• BRIEF
Determine the number of lines in the entries below in which the word "computer" appears, and reply with that number only.

• Collected data
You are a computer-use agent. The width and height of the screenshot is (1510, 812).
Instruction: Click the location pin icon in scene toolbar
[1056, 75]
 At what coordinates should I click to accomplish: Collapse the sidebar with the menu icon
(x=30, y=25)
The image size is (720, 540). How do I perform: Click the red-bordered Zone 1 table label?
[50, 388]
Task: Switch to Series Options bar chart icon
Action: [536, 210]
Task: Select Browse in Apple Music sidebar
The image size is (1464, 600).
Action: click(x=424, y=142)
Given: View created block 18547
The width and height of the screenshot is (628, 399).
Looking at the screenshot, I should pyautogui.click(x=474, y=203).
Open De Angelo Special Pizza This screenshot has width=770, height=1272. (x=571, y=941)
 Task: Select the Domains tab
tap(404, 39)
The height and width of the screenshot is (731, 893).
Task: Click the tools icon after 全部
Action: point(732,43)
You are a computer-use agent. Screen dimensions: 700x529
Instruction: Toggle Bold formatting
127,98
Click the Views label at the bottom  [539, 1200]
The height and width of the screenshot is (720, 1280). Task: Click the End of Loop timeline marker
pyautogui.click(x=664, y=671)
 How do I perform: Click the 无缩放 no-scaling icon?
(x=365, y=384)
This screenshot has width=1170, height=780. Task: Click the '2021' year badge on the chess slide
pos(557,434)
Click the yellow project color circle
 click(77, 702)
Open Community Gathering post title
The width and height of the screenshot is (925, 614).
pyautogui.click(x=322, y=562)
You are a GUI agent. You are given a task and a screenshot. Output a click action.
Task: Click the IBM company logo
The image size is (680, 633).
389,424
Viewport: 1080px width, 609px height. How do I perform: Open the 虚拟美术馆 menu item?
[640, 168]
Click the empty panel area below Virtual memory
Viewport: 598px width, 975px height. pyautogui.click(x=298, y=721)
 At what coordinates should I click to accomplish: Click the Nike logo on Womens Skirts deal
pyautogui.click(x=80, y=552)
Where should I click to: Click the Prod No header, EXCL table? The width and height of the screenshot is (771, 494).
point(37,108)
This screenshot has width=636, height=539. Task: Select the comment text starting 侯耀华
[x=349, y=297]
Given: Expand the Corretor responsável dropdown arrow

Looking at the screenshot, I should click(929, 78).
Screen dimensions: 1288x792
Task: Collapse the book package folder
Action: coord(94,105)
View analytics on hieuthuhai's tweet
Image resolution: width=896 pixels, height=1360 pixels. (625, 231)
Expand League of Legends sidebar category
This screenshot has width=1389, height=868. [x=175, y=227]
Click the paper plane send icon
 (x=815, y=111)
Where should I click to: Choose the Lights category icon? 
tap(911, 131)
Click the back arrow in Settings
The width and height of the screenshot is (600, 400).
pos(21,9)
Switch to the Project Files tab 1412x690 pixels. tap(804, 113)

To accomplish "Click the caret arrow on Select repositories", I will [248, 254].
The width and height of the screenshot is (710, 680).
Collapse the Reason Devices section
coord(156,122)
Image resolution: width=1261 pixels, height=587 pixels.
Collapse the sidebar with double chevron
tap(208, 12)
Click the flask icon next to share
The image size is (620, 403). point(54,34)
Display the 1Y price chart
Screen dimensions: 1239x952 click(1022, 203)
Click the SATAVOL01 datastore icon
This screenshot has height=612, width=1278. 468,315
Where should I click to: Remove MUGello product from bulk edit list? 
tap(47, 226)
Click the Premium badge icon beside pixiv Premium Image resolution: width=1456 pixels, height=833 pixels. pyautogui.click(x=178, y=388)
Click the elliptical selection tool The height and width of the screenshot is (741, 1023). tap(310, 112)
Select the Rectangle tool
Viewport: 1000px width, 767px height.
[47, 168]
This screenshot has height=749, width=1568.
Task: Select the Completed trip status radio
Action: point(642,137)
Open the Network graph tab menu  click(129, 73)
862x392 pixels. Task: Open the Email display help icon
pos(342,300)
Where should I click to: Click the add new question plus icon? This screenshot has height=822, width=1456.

• RESPONSE BOX
2